Entries for locating words and elements →

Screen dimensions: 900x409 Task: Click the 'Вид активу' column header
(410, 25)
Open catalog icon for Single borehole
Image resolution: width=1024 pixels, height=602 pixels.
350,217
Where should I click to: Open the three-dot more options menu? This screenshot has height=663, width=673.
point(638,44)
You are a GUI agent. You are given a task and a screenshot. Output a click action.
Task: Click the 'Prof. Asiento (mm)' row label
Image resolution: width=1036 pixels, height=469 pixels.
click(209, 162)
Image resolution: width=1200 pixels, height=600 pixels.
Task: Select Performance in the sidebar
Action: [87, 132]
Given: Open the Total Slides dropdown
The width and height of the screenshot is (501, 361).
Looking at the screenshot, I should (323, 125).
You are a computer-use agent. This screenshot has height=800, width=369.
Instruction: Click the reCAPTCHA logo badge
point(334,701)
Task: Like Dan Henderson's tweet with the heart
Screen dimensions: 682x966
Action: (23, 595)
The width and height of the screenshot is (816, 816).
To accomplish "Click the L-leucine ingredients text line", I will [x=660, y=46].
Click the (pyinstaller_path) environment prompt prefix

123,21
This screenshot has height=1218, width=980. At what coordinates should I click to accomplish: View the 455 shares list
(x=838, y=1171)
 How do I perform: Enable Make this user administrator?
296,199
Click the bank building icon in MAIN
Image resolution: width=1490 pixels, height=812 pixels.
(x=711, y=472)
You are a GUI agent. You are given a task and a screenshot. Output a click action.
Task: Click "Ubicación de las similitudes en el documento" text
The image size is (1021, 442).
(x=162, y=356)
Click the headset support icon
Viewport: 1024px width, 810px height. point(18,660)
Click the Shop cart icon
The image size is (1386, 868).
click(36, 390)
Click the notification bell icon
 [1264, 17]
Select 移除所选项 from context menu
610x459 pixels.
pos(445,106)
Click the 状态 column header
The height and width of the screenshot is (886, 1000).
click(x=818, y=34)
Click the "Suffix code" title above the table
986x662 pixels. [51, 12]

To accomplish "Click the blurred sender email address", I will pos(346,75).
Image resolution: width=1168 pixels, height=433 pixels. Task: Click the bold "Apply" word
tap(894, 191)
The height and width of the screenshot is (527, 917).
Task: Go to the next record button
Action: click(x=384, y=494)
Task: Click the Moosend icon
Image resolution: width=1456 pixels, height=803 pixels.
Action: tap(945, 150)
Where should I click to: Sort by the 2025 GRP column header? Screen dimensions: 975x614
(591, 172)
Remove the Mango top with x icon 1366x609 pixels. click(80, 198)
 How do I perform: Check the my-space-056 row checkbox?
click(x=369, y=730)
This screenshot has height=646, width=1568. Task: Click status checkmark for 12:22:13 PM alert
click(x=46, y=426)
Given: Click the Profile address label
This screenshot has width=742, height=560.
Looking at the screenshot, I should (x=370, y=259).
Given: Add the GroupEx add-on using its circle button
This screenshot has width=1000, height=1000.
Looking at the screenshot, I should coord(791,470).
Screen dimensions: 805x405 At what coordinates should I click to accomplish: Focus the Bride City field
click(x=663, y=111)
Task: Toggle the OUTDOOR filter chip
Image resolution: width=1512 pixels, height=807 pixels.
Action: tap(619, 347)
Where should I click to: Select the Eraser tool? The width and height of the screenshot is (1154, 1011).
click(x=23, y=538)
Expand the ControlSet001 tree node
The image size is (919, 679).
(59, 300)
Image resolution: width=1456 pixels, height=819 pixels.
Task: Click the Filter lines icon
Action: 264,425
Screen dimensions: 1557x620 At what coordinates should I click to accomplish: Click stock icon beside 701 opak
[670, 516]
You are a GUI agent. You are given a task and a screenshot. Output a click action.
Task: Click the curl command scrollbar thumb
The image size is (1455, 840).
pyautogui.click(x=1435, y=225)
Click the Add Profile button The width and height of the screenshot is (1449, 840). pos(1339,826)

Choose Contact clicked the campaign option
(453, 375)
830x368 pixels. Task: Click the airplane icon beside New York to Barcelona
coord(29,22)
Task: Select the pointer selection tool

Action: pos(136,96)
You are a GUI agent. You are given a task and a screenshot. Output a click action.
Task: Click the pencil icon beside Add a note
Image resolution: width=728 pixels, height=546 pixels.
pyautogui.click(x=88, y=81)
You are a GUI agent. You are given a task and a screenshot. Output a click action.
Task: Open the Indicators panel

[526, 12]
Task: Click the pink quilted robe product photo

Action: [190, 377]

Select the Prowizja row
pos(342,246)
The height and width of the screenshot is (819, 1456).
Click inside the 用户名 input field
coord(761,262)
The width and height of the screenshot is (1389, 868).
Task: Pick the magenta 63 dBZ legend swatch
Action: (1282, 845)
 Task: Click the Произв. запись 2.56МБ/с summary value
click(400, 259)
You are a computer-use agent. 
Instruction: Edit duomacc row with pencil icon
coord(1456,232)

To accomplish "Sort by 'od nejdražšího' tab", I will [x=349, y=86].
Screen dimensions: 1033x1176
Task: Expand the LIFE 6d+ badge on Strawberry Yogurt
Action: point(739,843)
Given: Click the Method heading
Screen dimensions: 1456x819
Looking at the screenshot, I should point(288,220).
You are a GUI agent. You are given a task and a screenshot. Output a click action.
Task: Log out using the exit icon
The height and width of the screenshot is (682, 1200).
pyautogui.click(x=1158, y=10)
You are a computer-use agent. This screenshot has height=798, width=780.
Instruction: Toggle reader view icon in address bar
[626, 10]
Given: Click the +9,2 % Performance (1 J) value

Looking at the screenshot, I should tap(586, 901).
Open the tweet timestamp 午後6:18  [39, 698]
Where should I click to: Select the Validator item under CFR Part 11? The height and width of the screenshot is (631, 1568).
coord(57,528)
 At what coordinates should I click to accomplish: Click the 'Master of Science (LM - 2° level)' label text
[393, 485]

YOUR INSTRUCTIONS →
Duplicate the rows from the line with "Task: Click the pink" to the line with "click(400, 259)", character for character.

IN RESPONSE →
Task: Click the pink quilted robe product photo

Action: [190, 377]

Select the Prowizja row
pos(342,246)
The height and width of the screenshot is (819, 1456).
Click inside the 用户名 input field
coord(761,262)
The width and height of the screenshot is (1389, 868).
Task: Pick the magenta 63 dBZ legend swatch
Action: (1282, 845)
 Task: Click the Произв. запись 2.56МБ/с summary value
click(400, 259)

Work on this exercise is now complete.